Boundary Controller WebUI feels slow

I’ve set up a small Boundary Cluster with 2 Controllers and 2 Workers. However, I’ve noticed that when configuring Boundary through the web interface, the user interface feels slow and laggy. Sometimes it takes more than 2 seconds to load resources. For example, changing the Scope or performing other actions takes longer than I would expect.

It doesn’t seem to be an issue with the computing power, as increasing the RAM and CPU resources doesn’t make any difference and because there is basically no Workload.

I have a separate virtual machine for my Controllers, with 4 dedicated cores and 8 GB of RAM each. My PostgreSQL database is also running on a separate VM. However, the connection doesn’t appear to be the problem. In my initial test cluster, the database was on the same VM as the Controller. I also have a Nomad Server on a similar VM, and the web UI there feels perfect with no significant wait times.

Does anyone else has a similar experience or is the Problem somewhere in my Configuration/Setup ?

Is it just an issue with the user interface? Do delays exist when attempting similar actions via the CLI? Are you accessing the UI from the same machine Boundary controller is running on, or a separate machine? What is the difference between accessing the UI remotely vs. locally?

RAM and CPU are fine but other considerations would be things like disk IOPS - what throughput does the machine have?

I think debug logs might be useful, though maybe not. You may be better off looking at the actual system logs and metrics.

Also, what version of Boundary are you using? please share the config files of the controllers and workers for reference.

Is the machine you’re running the controller on shared with other applications? Are you on the same network?

Do other users have the same issue, or is it just you? If you try the exact same steps from a separate machine, does the issue reproduce?

Lots of potential causes for an application to have a slow UI, as you probably deduce from the above.
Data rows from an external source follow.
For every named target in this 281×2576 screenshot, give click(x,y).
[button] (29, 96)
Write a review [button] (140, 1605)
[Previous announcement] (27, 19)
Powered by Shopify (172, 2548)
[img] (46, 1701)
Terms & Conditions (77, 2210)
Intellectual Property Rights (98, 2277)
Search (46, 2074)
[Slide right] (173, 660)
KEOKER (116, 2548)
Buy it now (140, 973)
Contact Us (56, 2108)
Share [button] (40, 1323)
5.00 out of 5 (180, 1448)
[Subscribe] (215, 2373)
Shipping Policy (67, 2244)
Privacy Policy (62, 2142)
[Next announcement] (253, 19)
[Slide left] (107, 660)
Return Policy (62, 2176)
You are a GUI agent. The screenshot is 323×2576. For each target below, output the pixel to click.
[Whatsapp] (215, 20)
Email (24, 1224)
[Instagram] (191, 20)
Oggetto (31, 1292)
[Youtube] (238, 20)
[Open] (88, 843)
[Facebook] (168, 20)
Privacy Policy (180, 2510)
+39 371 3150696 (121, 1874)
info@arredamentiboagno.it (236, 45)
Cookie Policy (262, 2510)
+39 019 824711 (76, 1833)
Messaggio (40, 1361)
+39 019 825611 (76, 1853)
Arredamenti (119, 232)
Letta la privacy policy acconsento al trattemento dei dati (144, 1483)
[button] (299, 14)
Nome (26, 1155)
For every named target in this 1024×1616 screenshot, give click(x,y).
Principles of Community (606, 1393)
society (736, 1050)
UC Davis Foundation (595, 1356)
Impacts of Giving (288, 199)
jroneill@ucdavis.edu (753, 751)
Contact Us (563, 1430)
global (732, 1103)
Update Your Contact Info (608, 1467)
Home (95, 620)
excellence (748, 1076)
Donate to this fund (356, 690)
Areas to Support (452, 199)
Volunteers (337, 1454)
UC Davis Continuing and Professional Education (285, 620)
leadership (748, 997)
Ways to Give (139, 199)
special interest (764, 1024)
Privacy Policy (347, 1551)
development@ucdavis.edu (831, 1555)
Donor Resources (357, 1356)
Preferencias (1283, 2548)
I’m currently exclusively using Boundary 0.13.1 on all machines. The CLI also has a slight delay, regardless of whether it’s accessed from a remote machine or directly from the machine the Controller is running on. Currently, the virtual machine exclusively runs the controller and no other processes. The disk IOPS rates are 24000 for read and 18000 for write operations, and for the database VM 22500 read and 15000 write. The Controller and Database are communicating over a private network, i have to mention that the Database is a simple postgresql Docker container which may be causing the bottleneck. The metrics look fine because there is very little load on the Controller.

(im sorry but Ionos doesn’t seem to feature the English language so the metrics are in German but you should still see what it is about)

The logs seem fine besides:

could this maybe be causing the lag ? As im not quite sure what the error is about

Are you able to see anything that would indicate the Postgres container is causing a bottleneck?

You’ve mentioned that you are using 0.13.1. Is this definitely the same binary across all machines? I have seen this error pop up when mixing, for example, the HCP Worker binary with the OSS binary.

The error is defined here, I believe. It may also be an issue with how you’ve configured your workers or the controllers themselves.

Might also be worth trying something like ps -eo pid,comm,lstart,etime,time,args on each controller and worker to see if the service uptime is as expected and make sure they aren’t flapping.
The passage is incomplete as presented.